L’Aula di Westminster, ieri sera, ha approvato la legge che impegna il governo a chiedere all’Ue un posticipo della separazione del Regno Unito dal continente al 31 gennaio 2020, salvo approvazione di un accordo entro il 19 ottobre. Il provvedimento, passato con 327 voti favorevoli e 299 contrari, porta il nome della deputata laburista Hillary Benn.
Poi è arrivato il «no» alla proposta di andare alle urne il 15 ottobre. Boris Johnson era convinto, nonostante tutto, di poter ancora vincere la guerra convocando appunto le elezioni anticipate, ma ha sbagliato i conti.
Johnson cerca di interpretare la parte del premier, sfacciatamente sicuro, che avverte a mala pena il colpo. L’esito della votazione era del resto stato ampiamente anticipato considerata l’epurazione dal partito dei «ribelli» che, martedì sera, hanno votato con l’opposizione per avviare il dibattito d’urgenza sul “no deal” e l’ormai conclamata assenza di una maggioranza di lavoro che, ieri, nel pomeriggio, ha continuato a perdere pezzi.

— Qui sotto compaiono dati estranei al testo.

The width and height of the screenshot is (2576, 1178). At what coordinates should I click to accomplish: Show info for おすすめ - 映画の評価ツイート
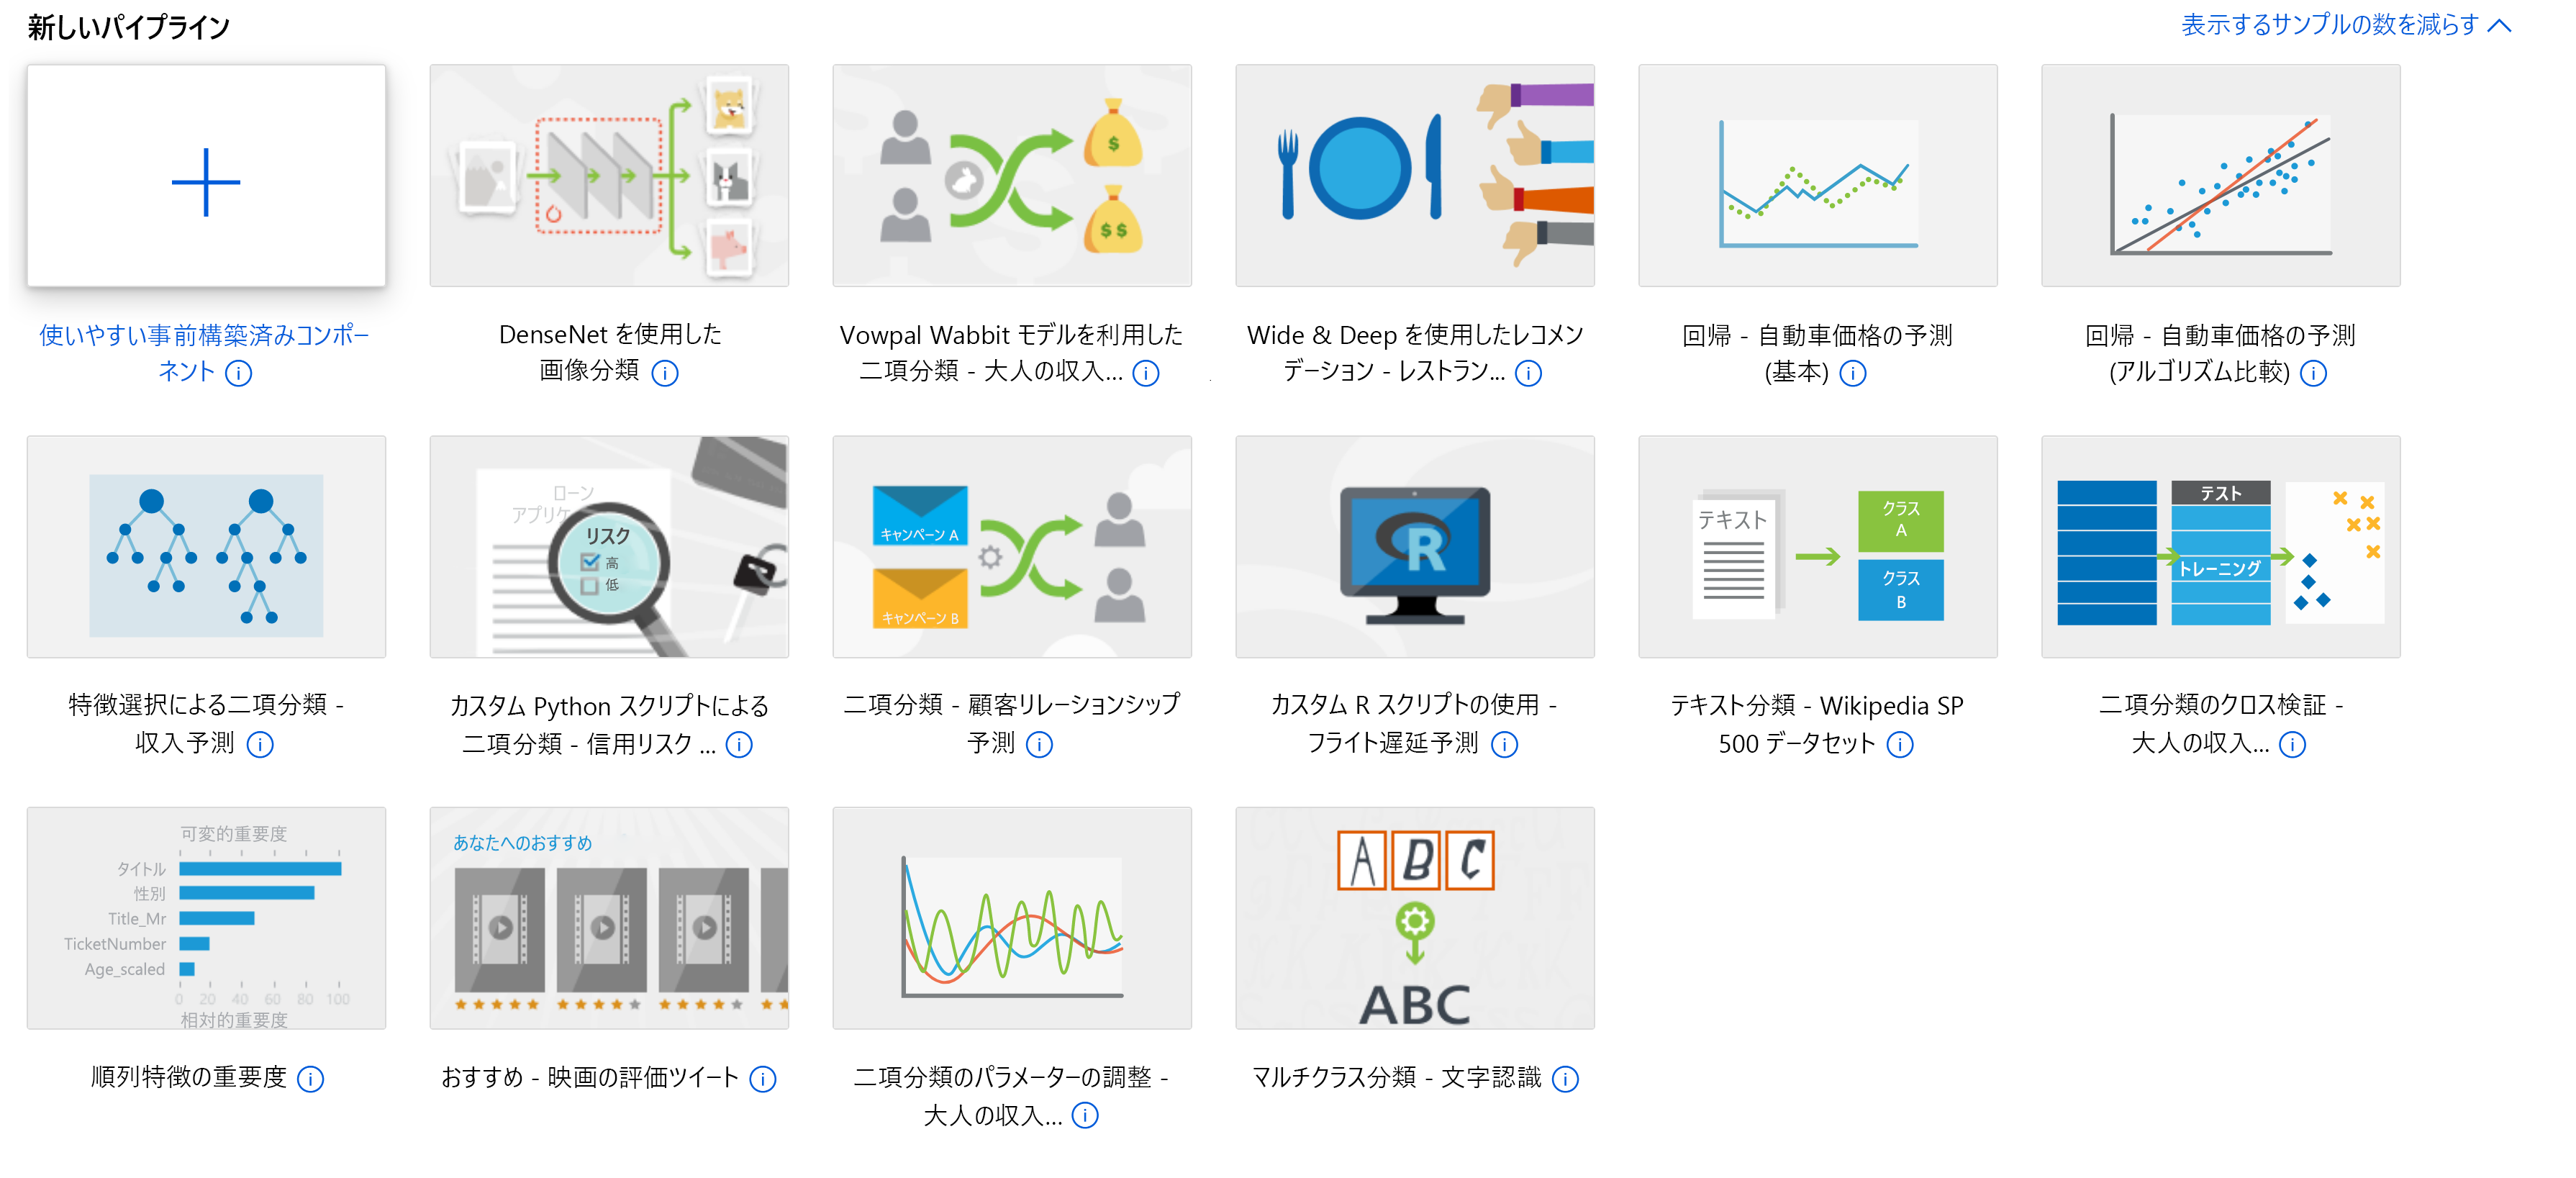coord(763,1079)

Il nervosismo si taglia invece a fette. Lo si era capito già durante il dibattito che ha preceduto il voto definitivo della legge con uno scambio dialettico ai limiti della decenza british. Il provvedimento Benn, ha tuonato il primo ministro Johson, segna la resa dei 21 deputati della “rebel alliance” al «pollo clorinato» di Corbyn, il «pappamolla» che su Brexit non ha fatto altro che «tergiversare e rimandare», un codardo che prima si dice «deliziato» dall’idea di portare il Paese alle urne ma che poi dichiara guerra al governo sulla mozione, presentata all’aula al termine della giornata, che apre la via alle elezioni anticipate. La raffica di proiettili sciorinata sul laburista si traduce in un proclama da campagna elettorale, al momento però scongiurata: la legge voluta da Corbyn, e dalla sua coalizione di opposizione, «pregiudicherà la capacità negoziale del Paese».
Il provvedimento Benn, che ha recepito un emendamento che lega il rinvio alla possibile approvazione di una versione dell’accordo di Theresa May (già bocciato più volte dall’Aula), passa adesso alla Camera dei Lord che dovrebbe approvarla entro lunedì visto che, per effetto dell’“editto Johnson”, entrambi i rami del Parlamento verranno sospesi dal 10 settembre al 14 ottobre.
L’annunciato ostruzionismo a oltranza dei brexiteer conservatori alla Camera alta ha suggerito a qualche Lord l’opportunità di fare rifornimento di cibo, cambi d’abito e rasoi da barba prima di entrare in Aula. Salvo sorprese, il testo verrà approvato. Stando alla prassi, il titolare di Downing Street dovrebbe a quel punto prendere carta e penna e scrivere una missiva a Bruxelles per chiedere il posticipo della separazione dal 31 ottobre al 31 gennaio del prossimo anno. Le possibilità che l’Ue risponda con un «no» sono, oggettivamente, molto remote. La domanda, quasi scontata ma non banale, che dall’Europa potrebbe rimbalzare verso Londra è: a cosa vi serve questo nuovo posticipo?